Source:   Washington Times
Contact:    September 30, 1997

Parents' job is made more difficult when even authorities can't agree

By Cheryl Wetzstein

Parental ambivalence about marijuana stems, in part, from a lack of
definitive answers for these three questions:

Is today's marijuana more potent than that of the 1960s and '70s?

Yes, say federal officials. The potency level of marijuana rose around
1985 and has remained relatively constant since then, Medical College of
Virginia professor Billy R. Martin says. No, say professors Lynn Zimmer
and John P. Morgan in their book "Marijuana Myths, Marijuana Facts." A
federal study of marijuana potency at the University of Mississippi
shows that potency levels have changed only slightly from the 1970s,
they say.

Is marijuana addictive?

Federal officials say yes, although they concede that not every user
becomes addicted and only a small percentage of users suffer overt
withdrawal symptoms such as restlessness or shaky hands. Miss Zimmer and
Dr. Morgan say that marijuana doesn't cause physical dependence, and
that in rare cases when withdrawal symptoms appear, they are mild.
Pharmacologists say marijuana is less addictive than caffeine.

Does marijuana damage one's health?

Federal officials say marijuana use stunts emotional growth, instills
apathy and impairs mental acuity and shortterm memory. Heavy use can
lead to chronic bronchitis and hormonal problems affecting reproduction.
Babies born to marijuanasmoking mothers are at risk for problems with
thinking clearly and short attention spans. Research also suggests that
longterm marijuana use can lead to lung cancer, schizophrenia,
personality disturbances, depression and immune system problems.
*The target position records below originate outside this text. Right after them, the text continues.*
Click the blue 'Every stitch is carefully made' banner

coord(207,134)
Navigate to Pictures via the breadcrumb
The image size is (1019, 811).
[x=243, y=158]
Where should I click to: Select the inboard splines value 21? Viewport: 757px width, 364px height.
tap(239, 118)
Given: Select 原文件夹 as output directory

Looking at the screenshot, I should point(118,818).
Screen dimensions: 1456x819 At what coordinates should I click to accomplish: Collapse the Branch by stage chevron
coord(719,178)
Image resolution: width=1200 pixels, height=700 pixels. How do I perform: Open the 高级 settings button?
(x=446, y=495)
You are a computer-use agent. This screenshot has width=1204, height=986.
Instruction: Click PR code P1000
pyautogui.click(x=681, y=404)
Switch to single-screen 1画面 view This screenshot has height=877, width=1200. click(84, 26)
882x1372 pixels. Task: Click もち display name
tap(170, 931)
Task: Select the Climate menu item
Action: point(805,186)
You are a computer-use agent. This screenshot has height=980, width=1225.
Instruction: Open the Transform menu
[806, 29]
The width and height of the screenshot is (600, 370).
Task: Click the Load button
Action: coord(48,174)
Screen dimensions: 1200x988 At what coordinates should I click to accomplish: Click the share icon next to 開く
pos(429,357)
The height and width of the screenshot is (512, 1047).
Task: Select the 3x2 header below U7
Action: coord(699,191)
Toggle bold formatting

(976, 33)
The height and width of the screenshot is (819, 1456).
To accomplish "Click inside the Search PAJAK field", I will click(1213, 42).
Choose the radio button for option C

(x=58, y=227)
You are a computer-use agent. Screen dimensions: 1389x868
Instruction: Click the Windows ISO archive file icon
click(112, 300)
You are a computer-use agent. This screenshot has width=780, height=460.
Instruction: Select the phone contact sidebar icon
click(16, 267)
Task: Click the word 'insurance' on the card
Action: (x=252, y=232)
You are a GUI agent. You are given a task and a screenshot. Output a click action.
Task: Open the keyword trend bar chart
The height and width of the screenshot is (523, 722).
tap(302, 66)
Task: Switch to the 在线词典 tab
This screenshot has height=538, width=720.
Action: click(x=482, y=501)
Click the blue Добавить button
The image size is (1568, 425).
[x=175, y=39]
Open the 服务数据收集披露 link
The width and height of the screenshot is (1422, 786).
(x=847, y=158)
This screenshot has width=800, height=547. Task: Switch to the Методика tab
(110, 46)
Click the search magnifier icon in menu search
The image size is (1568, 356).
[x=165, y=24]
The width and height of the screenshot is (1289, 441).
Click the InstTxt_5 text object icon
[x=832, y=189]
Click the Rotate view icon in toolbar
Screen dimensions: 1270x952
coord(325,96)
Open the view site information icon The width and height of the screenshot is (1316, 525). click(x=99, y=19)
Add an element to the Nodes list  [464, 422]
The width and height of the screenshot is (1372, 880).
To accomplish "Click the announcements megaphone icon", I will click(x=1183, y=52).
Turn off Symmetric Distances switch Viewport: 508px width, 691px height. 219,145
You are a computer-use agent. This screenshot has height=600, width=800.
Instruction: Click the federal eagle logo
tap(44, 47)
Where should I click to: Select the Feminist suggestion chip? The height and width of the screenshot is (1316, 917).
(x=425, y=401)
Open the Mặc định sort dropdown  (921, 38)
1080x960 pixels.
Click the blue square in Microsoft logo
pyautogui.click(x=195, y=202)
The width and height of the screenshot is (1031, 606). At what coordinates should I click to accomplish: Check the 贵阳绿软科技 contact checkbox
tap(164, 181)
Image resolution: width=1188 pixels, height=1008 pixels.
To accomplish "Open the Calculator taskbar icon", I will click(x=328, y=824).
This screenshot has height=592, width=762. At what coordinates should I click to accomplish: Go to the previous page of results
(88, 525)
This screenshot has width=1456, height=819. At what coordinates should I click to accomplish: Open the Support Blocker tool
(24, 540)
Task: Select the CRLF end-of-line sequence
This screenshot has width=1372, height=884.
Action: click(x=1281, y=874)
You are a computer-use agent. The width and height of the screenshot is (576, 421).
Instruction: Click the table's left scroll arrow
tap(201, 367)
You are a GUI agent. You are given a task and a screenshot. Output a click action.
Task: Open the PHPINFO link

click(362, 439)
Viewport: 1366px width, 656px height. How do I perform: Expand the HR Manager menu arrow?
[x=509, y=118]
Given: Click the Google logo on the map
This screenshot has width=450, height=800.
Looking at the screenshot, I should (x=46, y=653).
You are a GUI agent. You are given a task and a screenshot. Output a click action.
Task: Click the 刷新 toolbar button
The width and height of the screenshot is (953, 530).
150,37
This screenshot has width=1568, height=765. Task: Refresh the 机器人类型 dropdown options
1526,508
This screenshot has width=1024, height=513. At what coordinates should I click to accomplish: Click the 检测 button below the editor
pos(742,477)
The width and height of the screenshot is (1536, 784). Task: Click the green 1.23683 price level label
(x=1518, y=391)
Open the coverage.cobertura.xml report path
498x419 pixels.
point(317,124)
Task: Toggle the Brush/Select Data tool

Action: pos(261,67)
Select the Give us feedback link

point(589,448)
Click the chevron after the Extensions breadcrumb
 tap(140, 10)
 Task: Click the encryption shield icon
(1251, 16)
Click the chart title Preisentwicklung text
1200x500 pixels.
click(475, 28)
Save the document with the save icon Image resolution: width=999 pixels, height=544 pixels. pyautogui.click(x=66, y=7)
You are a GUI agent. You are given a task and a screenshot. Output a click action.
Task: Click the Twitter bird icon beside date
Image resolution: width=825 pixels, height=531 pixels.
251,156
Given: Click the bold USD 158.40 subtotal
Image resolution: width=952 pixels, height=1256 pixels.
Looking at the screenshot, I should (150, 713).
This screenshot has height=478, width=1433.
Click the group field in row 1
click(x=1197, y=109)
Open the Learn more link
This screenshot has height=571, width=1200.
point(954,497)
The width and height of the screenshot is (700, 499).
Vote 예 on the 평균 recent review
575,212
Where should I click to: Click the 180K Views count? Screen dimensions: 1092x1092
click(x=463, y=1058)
Miss Zimmer and Dr. Morgan say that mental impairments and hormonal
changes are temporary, and that marijuana smoking doesn't cause serious
lung damage unless the user also smokes cigarettes. Babies born to
marijuana users do not "consistently" show mental deficits, nor has
marijuana been shown to lead to longterm immune impairment,
psychological damage or mental illness.